Blood test may help predict which breast cancers will recur
A research study shows patients with advanced breast cancer tied to an inherited gene mutation treated with an experimental Pfizer Inc drug went about three months longer before their disease worsened.
New research suggests that a blood test five years after breast cancer treatment may help identify some women who are likely to relapse, long before a lump or other signs appear.
The findings are considered preliminary, and more research is needed to determine whether and which women may benefit from these tests.
They're called liquid biopsies, and they look for stray cancer cells that tumours can shed into the blood. The tests are sometimes used now to monitor patients with advanced cancer during treatment.
This was the largest study for predicting relapses in women with breast cancers that are fuelled by estrogen, the most common form of the disease.
Results were discussed on Friday at the San Antonio Breast Cancer Symposium.
Experimental drug for BRCA gene mutation
Patients with advanced breast cancer tied to an inherited gene mutation who were treated with an experimental Pfizer Inc drug went about three months longer before their disease worsened than those who received chemotherapy in a late-stage study, according to data released on Friday.
The drug, talazoparib, a once-daily pill that Pfizer acquired with its $14 billion purchase of Medivation, belongs to a class of medicines called PARP inhibitors that may induce tumour cell death. They have shown promise in advanced ovarian and breast cancers.
Patients in the Phase III study had mutations of the BRCA1/2 genes, the type of mutation that led actress Angelina Jolie to have preventive breast removal surgery.
About three percent of breast cancers occur in people with inherited BRCA1 or BRCA2 mutations that lower a cell's ability to repair damaged DNA. Up to 65 percent of women who inherit the mutations will develop breast cancer, often much younger than is typical for the disease.
In the 431-patient trial, those who received talazoparib went 8.6 months before half of them experienced disease progression, a measure known as median progression-free survival (PFS). Among those who received standard chemotherapy, the median PFS was 5.6 months.
Complete or partial response
In addition, 62.6 percent of talazoparib patients experienced a complete or partial response to the treatment compared with a 27.2 percent response rate for chemotherapy.
At least 12 patients who received the Pfizer drug, or 5.5 percent, had a complete response, meaning no detectable sign of cancer.

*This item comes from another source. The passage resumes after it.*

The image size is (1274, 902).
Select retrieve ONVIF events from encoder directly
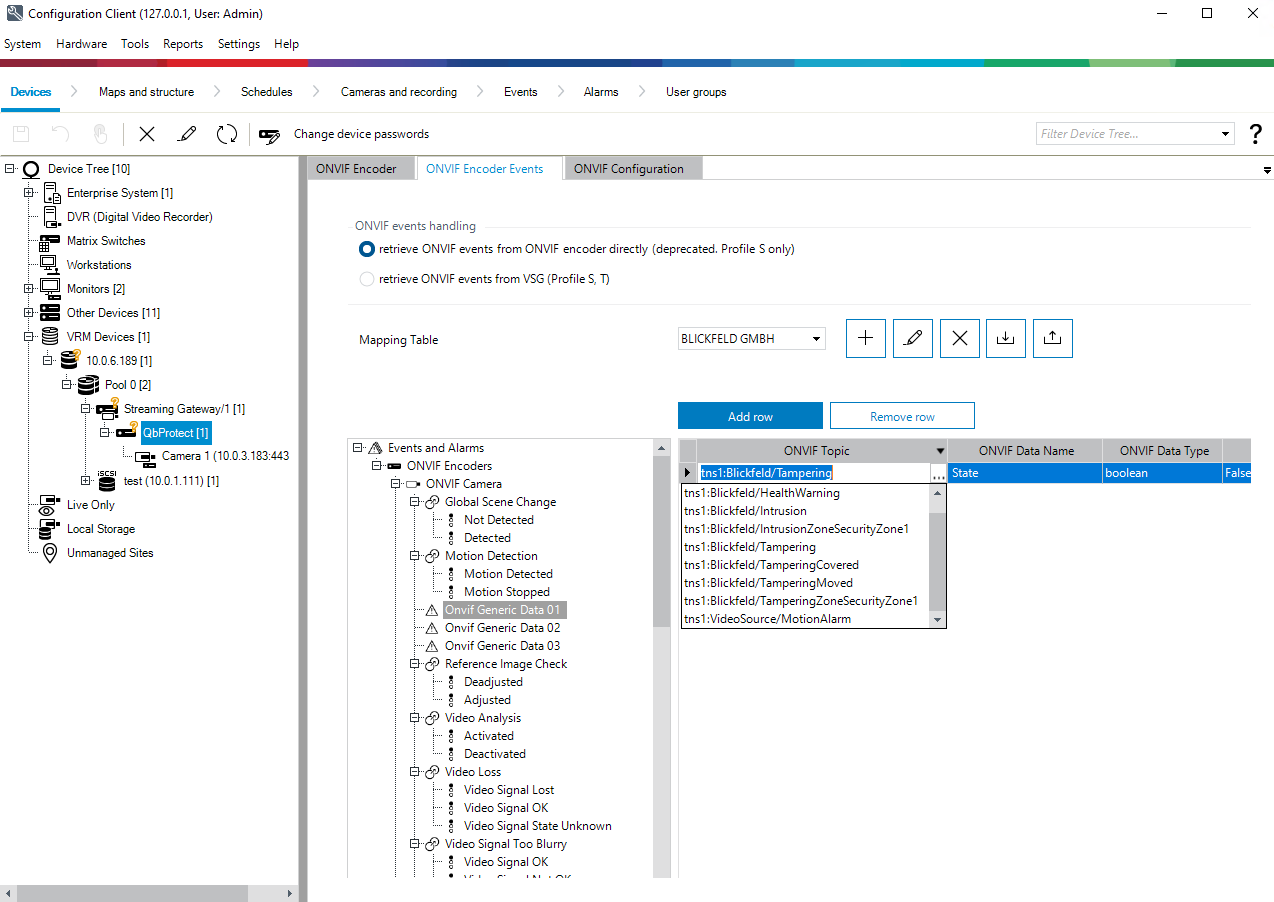point(367,249)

There were no complete responses in the chemotherapy group. The results, unveiled at the symposium, were highly statistically significant.

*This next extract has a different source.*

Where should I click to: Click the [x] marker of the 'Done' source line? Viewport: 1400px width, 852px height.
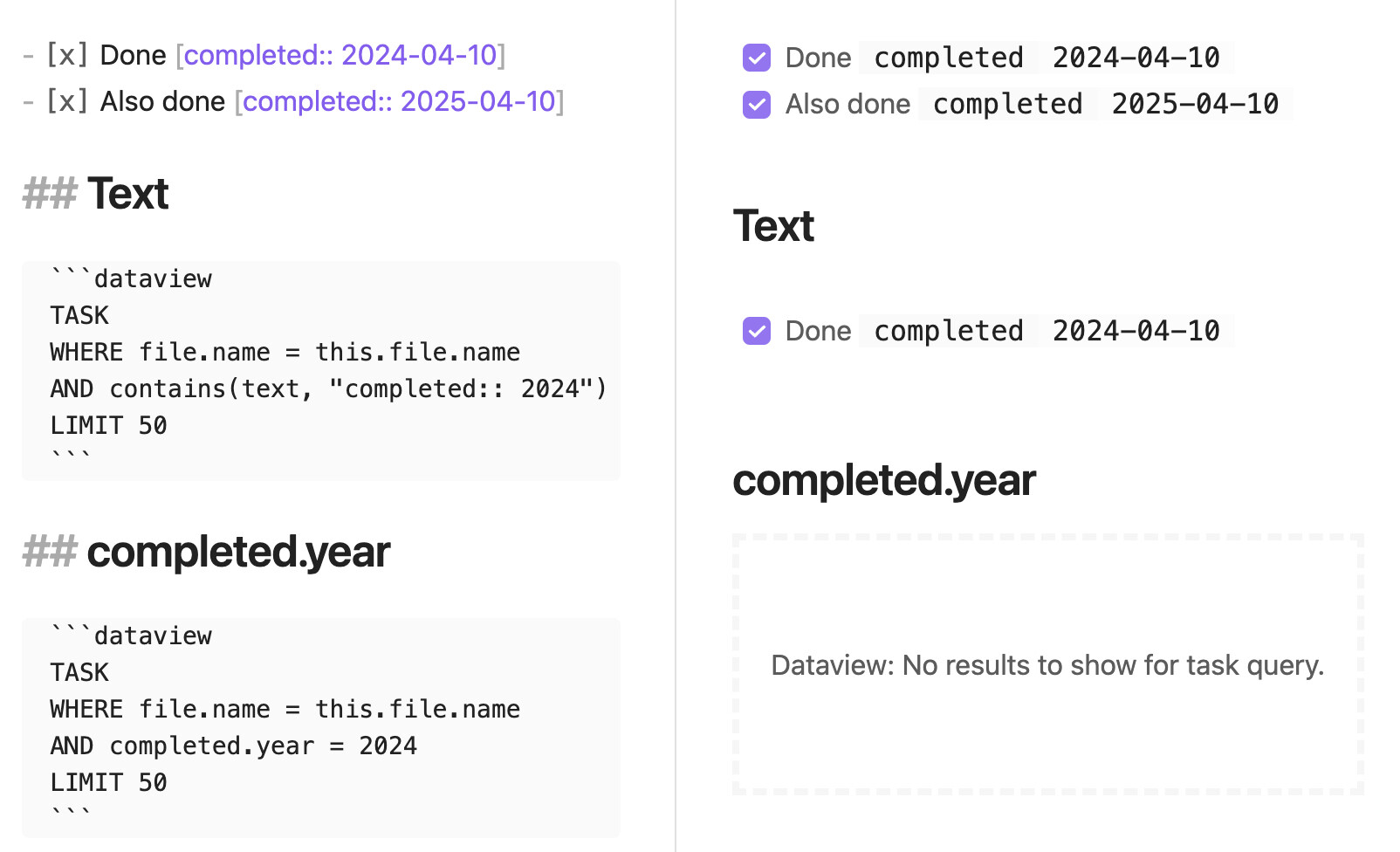pos(67,55)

Researchers also reported a significant delay in time to meaningful deterioration of quality of life among talazoparib patients.
Dr Jennifer Litton, the study's lead investigator from MD Anderson Cancer Center, said there are currently no drugs specifically approved for this group of patients aside from standard chemotherapy courses.
The results were consistent whether patient had received up to three courses of chemotherapy or none at all, or whether patients' cancers had spread to the brain.
The incidence of serious adverse side effects was similar in both groups – 31.8 percent for the Pfizer drug and 29.4 percent for chemotherapy. Discontinuations due to adverse events occurred in 7.7 percent of talazoparib patients and 9.5 percent in the chemotherapy group.